From: Yehezkel Bernat <yehezkelshb_at_[hidden]>
Date: Tue, 25 Jun 2019 18:47:07 +0300
On Tue, Jun 25, 2019 at 5:49 PM Christopher Di Bella via SG20 <
sg20_at_[hidden]> wrote:

> Are there any practical reasons for reduce(begin(v), end(v), 0, plus{})
>> to permit out-of-order computation?

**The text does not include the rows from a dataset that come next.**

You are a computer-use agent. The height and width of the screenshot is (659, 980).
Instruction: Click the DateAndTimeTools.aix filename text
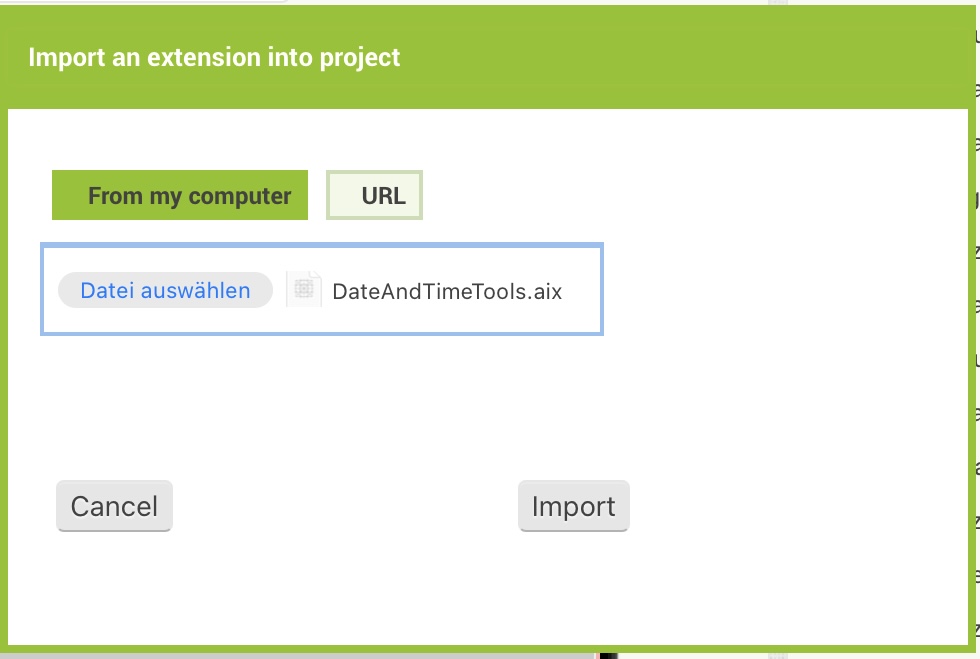447,292
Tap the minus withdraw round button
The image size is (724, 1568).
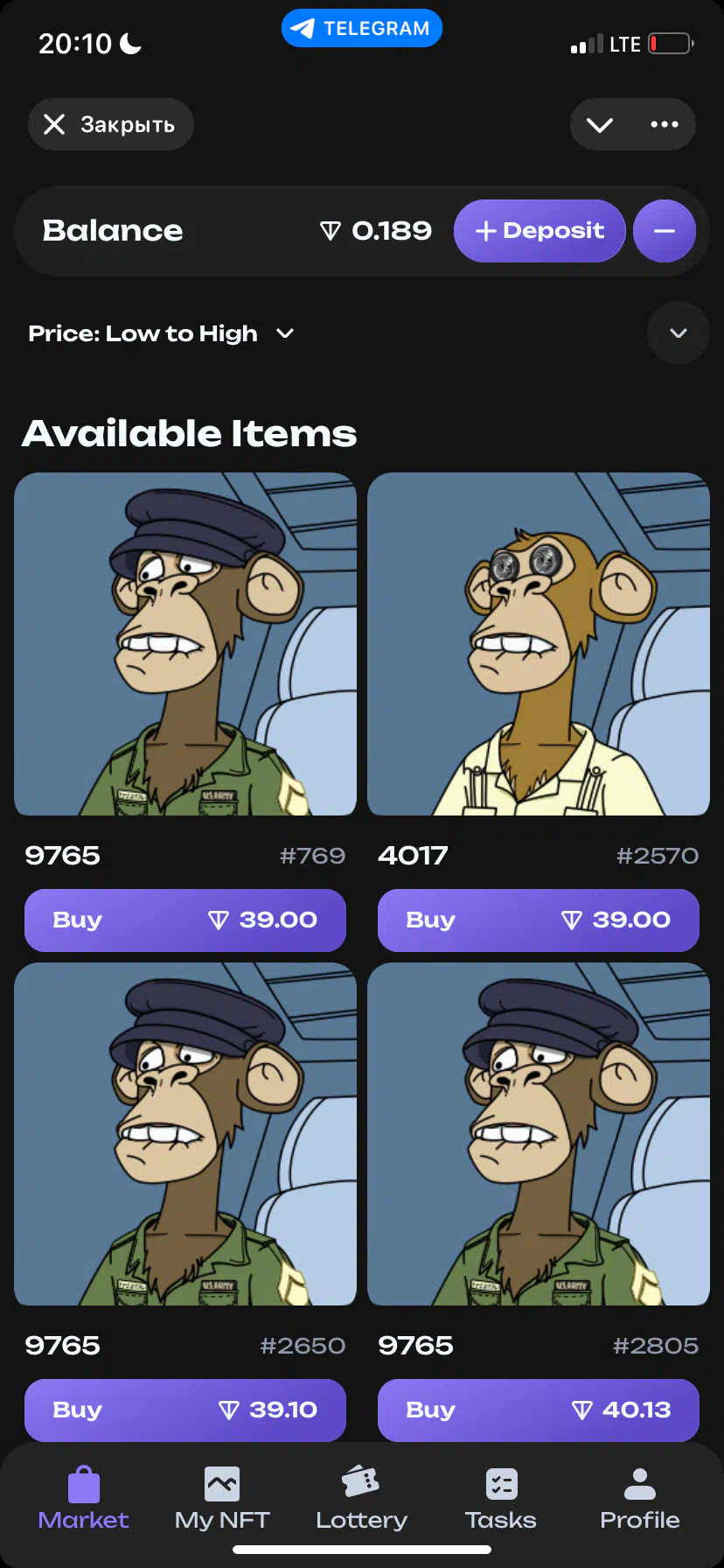[x=665, y=231]
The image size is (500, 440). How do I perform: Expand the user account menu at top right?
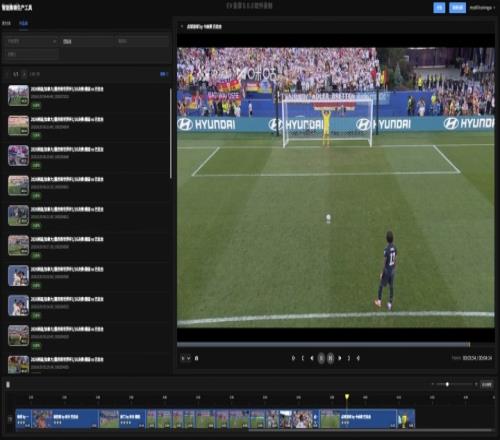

For example, is this allowed as an
>> implementation?
>>
>> ```
>> template<class InputIterator, class T, class BOp>
>> T reduce(InputIterator first, InputIterator last, T init, BOp bop)
>> {
>> #if NDEBUG
>> return reduce(execution::par_unseq, first, last, init, bop);
>> #else
>> return accumulate(first, last, init, bop);
>> #endif // NDEBUG
>> }
>> ```
>>
>
My understanding is that it isn't allowed.
What the standard mentions explicitly is:

[ Note <http://eel.is/c++draft/reduce#8.note-1>
:
The difference between reduce and accumulate is that reduce applies
binary_­op in an unspecified order, which yields a nondeterministic result
for non-associative or non-commutative binary_­op such as floating-point
addition. <http://eel.is/c++draft/reduce#8.sentence-1>
 — *end note*
]
http://eel.is/c++draft/reduce#8

So this is equivalent to passing `std::execution::seq`, which allows
invocations that are "indeterminately sequenced". This is different than
`accumulate`, which is guaranteed to perform a left fold.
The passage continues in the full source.